### [TEXTO DADO]
──────────────────────────────

Los diálogos no tuvieron desperdicio. En todas las ocasiones primó el respeto, la cordialidad y la expresión de los mejores deseos recíprocos. La secuencia, para los chilenos, que sufrieron 17 años de dictadura (hasta 1990), forma parte de la normalidad democrática. En los países vecinos de este continente cuesta trabajo imaginar una sucesión de hechos similares. En los tres que limitan con Chile, –Bolivia, Perú y Argentina-, el esfuerzo es similar.

La Bolivia que preside Evo Morales no facilita un juego institucional entre la oposición y el Gobierno de modo que cada cual desempeñe su función sin mayores diferencias que las expresadas desde posiciones ideológicas distintas. El rencor acumulado durante décadas entre el MAS (Movimiento al Socialismo) y las otras fuerzas que mantuvieron a los grupos indígenas en la marginalidad, no está superado. La actual Constitución de Bolivia y el modo en que se redactó –recordar los muertos de Sucre y las revueltas- es buena prueba de ello. Letra y espíritu de la Ley aparte, las sucesivas reelecciones de Morales (en el poder desde el 2006), no arrojaron antes, durante y después de los comicios, imágenes, ni de lejos, parecidas a las vistas en Chile. La política, en buena medida, es un arte que en Bolivia se ejercita con el hacha de guerra desenterrada.

──────────────────────────────

### [DATOS REGISTRADOS]

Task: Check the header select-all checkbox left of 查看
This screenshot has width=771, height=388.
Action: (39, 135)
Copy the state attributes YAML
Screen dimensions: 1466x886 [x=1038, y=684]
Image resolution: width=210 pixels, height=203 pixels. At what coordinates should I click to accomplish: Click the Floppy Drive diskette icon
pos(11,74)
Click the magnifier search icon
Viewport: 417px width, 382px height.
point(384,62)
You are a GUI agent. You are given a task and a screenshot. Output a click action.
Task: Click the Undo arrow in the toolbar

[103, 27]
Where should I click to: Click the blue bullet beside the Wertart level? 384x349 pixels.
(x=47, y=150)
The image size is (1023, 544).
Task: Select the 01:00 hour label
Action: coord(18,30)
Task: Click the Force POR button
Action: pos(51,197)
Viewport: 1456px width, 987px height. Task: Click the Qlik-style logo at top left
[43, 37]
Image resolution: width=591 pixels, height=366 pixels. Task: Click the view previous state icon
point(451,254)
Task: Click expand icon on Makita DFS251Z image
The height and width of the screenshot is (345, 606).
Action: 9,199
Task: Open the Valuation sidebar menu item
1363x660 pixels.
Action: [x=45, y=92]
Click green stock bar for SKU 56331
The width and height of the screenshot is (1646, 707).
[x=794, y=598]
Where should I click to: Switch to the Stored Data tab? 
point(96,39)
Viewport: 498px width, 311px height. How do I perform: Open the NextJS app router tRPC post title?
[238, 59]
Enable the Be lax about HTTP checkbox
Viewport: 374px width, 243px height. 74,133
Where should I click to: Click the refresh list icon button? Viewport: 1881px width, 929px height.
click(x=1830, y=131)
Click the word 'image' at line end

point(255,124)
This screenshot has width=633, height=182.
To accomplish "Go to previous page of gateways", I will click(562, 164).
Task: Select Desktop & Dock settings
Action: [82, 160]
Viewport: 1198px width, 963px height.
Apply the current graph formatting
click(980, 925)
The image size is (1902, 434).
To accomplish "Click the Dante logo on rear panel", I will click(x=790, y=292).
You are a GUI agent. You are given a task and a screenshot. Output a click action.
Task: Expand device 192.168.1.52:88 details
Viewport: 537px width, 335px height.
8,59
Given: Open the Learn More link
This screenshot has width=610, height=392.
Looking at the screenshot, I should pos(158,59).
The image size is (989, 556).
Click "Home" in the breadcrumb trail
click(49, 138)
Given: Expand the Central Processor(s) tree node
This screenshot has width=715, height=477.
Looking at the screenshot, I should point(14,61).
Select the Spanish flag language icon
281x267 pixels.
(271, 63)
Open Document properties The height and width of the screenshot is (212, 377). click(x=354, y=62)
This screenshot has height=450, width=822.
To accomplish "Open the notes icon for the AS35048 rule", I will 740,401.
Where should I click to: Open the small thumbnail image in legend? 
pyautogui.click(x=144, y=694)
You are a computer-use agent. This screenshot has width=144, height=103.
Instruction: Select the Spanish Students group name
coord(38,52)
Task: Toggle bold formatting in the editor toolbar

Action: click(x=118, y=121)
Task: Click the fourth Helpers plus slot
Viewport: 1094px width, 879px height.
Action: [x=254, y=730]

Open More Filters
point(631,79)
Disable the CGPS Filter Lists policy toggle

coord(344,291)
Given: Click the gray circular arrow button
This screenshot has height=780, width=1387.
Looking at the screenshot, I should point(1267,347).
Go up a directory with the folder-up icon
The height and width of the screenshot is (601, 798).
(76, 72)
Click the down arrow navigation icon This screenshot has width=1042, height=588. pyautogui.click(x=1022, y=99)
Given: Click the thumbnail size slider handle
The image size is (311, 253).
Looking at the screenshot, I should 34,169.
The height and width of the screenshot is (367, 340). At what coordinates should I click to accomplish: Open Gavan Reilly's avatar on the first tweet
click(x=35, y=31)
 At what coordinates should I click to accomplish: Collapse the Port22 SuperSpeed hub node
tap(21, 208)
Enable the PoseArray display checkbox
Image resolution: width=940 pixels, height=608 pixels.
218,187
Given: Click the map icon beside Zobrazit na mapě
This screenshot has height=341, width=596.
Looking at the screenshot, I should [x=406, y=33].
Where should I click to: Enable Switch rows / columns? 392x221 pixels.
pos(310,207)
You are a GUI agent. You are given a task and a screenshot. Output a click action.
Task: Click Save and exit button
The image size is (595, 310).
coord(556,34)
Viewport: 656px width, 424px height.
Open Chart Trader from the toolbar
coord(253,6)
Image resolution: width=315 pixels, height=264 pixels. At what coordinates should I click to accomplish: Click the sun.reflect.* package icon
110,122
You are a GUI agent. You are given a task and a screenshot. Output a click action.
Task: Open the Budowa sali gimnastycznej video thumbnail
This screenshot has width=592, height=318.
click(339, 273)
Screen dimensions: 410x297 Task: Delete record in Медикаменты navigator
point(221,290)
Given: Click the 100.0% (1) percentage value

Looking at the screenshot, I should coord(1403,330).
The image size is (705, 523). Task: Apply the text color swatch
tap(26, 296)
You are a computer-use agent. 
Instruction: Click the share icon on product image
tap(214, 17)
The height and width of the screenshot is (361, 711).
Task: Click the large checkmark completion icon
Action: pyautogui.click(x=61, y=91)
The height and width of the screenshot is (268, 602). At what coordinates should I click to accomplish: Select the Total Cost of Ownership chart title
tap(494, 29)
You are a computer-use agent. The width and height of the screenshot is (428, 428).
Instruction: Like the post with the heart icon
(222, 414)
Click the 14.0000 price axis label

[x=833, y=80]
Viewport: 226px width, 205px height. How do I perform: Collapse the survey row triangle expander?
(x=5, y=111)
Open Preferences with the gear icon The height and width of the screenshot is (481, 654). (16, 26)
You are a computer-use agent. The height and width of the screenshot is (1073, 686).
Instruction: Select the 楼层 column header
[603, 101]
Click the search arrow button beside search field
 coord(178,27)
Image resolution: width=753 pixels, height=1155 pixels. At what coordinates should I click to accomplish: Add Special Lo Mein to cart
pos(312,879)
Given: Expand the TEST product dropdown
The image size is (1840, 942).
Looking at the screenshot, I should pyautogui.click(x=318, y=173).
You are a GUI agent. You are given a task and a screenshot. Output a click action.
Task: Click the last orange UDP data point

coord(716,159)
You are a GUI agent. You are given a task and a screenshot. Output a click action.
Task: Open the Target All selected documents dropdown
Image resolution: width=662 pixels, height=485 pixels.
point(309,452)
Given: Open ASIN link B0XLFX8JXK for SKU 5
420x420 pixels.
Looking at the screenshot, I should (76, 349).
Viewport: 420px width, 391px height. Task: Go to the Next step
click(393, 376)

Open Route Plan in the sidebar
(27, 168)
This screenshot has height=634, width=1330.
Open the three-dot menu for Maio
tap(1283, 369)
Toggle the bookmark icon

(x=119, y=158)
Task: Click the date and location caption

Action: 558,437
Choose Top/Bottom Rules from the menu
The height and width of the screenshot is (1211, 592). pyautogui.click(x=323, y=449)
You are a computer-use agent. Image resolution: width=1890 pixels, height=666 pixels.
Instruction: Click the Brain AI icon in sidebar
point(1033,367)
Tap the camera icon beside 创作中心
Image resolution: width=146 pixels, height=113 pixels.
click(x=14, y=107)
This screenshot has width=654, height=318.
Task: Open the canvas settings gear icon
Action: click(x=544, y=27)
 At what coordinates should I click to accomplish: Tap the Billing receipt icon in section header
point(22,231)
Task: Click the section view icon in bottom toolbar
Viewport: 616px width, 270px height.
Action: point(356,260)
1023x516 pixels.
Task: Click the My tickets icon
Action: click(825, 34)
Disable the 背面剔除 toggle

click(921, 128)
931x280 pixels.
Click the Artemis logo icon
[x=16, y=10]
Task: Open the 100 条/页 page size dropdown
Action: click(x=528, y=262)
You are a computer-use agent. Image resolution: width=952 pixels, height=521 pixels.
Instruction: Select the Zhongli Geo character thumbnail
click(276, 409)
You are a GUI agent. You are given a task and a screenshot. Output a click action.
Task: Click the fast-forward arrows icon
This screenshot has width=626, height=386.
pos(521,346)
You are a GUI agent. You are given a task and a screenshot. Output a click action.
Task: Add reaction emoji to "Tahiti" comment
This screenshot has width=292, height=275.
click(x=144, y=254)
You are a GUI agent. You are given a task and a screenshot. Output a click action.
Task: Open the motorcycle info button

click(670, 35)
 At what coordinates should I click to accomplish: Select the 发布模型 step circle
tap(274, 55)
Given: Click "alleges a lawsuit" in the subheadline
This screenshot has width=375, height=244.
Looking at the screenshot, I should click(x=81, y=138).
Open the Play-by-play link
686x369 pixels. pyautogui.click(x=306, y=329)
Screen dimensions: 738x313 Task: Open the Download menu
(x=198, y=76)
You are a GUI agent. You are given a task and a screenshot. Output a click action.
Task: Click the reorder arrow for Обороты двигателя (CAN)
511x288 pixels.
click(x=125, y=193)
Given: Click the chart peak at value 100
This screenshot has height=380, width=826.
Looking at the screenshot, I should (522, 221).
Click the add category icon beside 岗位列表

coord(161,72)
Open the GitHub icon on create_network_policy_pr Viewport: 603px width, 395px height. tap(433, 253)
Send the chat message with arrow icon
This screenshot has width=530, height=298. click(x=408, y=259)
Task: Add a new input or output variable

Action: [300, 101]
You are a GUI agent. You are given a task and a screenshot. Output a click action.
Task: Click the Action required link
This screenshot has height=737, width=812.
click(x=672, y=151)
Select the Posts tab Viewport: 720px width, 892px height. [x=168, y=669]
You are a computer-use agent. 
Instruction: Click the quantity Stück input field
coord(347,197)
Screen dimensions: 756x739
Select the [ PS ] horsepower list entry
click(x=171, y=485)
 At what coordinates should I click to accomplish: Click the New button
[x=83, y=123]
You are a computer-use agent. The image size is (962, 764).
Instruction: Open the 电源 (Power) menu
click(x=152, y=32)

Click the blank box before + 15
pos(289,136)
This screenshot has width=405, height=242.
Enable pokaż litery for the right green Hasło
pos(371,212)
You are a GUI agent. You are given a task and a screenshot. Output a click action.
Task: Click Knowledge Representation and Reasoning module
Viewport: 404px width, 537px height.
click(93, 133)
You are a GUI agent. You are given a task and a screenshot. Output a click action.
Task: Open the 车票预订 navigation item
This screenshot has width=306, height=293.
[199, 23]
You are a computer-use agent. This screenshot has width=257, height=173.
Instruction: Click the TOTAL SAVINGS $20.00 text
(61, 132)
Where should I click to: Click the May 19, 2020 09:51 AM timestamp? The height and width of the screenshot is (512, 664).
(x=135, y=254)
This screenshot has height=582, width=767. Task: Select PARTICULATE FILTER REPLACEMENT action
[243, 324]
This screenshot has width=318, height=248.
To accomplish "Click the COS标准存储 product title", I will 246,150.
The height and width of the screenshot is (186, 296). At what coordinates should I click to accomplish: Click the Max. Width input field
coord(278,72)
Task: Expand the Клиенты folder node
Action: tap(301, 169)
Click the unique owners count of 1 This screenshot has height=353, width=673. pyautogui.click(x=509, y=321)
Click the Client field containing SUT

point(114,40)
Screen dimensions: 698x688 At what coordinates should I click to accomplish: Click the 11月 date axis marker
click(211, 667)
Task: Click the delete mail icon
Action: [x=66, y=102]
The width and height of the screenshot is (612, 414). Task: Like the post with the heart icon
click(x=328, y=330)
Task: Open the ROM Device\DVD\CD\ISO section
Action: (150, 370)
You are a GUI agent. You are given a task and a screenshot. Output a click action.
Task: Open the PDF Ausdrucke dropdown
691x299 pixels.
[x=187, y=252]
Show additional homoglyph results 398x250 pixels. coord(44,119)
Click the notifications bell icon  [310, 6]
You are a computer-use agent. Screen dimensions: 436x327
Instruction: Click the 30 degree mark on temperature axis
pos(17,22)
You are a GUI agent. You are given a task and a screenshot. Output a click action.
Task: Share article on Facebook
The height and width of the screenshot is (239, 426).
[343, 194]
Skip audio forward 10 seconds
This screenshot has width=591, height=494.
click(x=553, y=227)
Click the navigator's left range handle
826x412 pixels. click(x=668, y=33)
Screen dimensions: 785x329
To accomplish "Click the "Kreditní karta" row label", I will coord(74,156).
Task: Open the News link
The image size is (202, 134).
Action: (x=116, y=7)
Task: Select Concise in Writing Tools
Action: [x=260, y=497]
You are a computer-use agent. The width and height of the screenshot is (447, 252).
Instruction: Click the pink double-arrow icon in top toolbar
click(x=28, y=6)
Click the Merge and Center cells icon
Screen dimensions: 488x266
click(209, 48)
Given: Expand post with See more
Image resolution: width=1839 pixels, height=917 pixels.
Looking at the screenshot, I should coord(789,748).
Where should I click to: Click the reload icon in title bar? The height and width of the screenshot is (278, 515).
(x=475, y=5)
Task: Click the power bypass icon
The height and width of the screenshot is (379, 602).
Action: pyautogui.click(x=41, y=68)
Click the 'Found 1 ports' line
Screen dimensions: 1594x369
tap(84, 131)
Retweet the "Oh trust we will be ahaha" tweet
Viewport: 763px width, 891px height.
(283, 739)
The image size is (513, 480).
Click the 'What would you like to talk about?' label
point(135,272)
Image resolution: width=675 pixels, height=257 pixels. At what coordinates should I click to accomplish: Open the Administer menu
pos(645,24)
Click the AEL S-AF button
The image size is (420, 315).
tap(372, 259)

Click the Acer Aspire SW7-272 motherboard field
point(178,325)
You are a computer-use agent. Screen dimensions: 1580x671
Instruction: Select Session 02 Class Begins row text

──────────────────────────────

Indica si cada afirmación coincide con el texto sobre Chile y Bolivia, respondiendo sí o no y citando las palabras del texto que lo deciden.
1. Los chilenos vivieron 17 años de dictadura.
2. Evo Morales está en el poder desde 2010.
3. El rencor entre el MAS y las otras fuerzas ya está superado.

1. Sí: "que sufrieron 17 años de dictadura (hasta 1990)".
2. No: "en el poder desde el 2006".
3. No: "no está superado".